As dawn broke on a Sunday in early February and the calls to prayer floated over Stonetown’s crumbling rooftops, we were tying our shoelaces and warming up to prepare for the Zanzibar Half. “Kimbia Bila Shaka” — “Run without fear” was the race slogan for this, first-ever, women’s rights half-marathon, to be held on Zanzibar.
Our all-female group, made up of four teenage girls from Amos Street Child partner Cheka Sana Tanzania, together with Kissa, their lead social worker at Cheka Sana, and myself and fellow Amos staff member Azey, were nervous as we set out under a punishing sun.
Joyce, Mary, Khadija, and Zulfa ran powerfully. All four girls, aged between thirteen and sixteen, have spent time surviving on the streets of Mwanza before accessing intensive support from Cheka Sana and beginning the difficult but profoundly important process of reunification work with their families. All are now living full-time, or almost full-time, back with family members.
“I’ve never seen women overtake men before!” declared Mary as we sat and reflected on the race later that day. This run meant many other things for these girls too — it was the first time any of them had left Mwanza or flown on a plane, let alone completing the race and being awarded their medals!
Run Without Fear
This is the film we made while in Tanzania and Zanzibar with filmmaker Tom Merilion.
A few days before they had experienced another first: being given birth certificates, enabling them to make the trip but also, vitally, giving each of them a legal identity. Cheka Sana’s impressive team works every day across the city to support children who live or work on the streets.

*MATERIAL PROVIDED:*
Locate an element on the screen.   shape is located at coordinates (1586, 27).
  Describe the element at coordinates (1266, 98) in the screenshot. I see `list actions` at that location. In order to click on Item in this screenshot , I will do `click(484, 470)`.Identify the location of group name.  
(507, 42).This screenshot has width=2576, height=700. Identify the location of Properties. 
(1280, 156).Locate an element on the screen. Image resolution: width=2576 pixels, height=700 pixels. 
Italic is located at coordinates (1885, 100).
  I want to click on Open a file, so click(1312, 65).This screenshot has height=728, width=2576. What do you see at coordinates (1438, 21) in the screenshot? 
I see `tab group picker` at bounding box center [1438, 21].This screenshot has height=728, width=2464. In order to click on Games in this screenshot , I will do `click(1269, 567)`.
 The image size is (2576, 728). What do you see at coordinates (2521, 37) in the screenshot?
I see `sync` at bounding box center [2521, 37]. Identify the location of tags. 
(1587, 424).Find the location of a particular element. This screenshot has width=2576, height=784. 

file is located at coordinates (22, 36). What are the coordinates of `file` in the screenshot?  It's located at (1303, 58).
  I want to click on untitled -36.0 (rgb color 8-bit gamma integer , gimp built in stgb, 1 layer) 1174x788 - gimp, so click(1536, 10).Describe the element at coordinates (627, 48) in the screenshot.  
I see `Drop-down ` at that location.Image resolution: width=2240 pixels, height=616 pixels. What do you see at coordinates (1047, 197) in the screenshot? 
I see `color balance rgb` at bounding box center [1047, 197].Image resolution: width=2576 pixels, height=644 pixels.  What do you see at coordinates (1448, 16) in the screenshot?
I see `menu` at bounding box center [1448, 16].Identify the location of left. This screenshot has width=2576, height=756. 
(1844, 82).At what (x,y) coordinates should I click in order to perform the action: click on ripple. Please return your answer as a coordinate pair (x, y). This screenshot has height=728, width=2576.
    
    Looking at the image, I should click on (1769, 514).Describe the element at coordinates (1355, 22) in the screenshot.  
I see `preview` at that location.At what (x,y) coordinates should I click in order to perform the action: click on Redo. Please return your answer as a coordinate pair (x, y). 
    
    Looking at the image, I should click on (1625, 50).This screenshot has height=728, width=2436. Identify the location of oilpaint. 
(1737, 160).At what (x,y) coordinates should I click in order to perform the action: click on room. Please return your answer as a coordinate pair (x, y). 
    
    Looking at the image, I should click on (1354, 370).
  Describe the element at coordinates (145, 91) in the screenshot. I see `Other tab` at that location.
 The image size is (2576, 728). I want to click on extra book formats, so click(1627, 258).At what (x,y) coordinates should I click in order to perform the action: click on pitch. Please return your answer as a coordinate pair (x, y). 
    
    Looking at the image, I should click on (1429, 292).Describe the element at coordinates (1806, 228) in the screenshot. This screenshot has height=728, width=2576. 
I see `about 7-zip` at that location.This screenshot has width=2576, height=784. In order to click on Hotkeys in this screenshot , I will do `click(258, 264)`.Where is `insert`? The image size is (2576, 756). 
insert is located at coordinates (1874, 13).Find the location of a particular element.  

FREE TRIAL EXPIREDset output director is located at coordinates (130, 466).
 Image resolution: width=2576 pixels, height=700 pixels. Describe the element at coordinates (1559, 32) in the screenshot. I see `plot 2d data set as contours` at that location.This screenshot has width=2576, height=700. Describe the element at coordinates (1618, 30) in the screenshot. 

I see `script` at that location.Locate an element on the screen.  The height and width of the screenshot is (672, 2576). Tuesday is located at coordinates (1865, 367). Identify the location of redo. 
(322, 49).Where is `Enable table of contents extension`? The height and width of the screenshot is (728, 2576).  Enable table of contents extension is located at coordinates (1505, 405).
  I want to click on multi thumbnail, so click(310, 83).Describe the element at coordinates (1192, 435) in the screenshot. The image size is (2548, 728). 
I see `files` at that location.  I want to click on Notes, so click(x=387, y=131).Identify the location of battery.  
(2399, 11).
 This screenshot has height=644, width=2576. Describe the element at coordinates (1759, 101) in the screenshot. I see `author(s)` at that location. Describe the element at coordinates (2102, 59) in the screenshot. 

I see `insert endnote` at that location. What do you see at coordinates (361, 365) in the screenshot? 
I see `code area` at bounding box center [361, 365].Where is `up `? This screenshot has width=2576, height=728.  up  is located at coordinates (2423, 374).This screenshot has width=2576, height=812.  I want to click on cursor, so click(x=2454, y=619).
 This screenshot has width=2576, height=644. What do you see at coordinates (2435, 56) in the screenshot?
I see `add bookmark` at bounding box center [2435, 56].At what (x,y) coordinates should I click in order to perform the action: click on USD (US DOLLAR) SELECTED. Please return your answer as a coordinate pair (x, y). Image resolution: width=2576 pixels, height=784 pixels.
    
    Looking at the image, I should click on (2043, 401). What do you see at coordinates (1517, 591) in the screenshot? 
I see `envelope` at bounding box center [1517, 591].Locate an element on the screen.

*TO DO:*
1. Summarize the race account in two sentences.
2. According to the race account, what was the slogan of the Zanzibar Half?
Rely only on the race account, not the entries.

*THE ANSWERS:*
1. On a Sunday in early February, four teenage girls from Cheka Sana Tanzania, all of whom had survived on the streets of Mwanza and now live with family, ran Zanzibar's first-ever women's rights half-marathon with their social worker Kissa and two Amos Street Child staff members. The trip was the first time any of the girls had left Mwanza or flown on a plane, and it came a few days after they received birth certificates that gave each of them a legal identity.

2. "Kimbia Bila Shaka," meaning "Run without fear."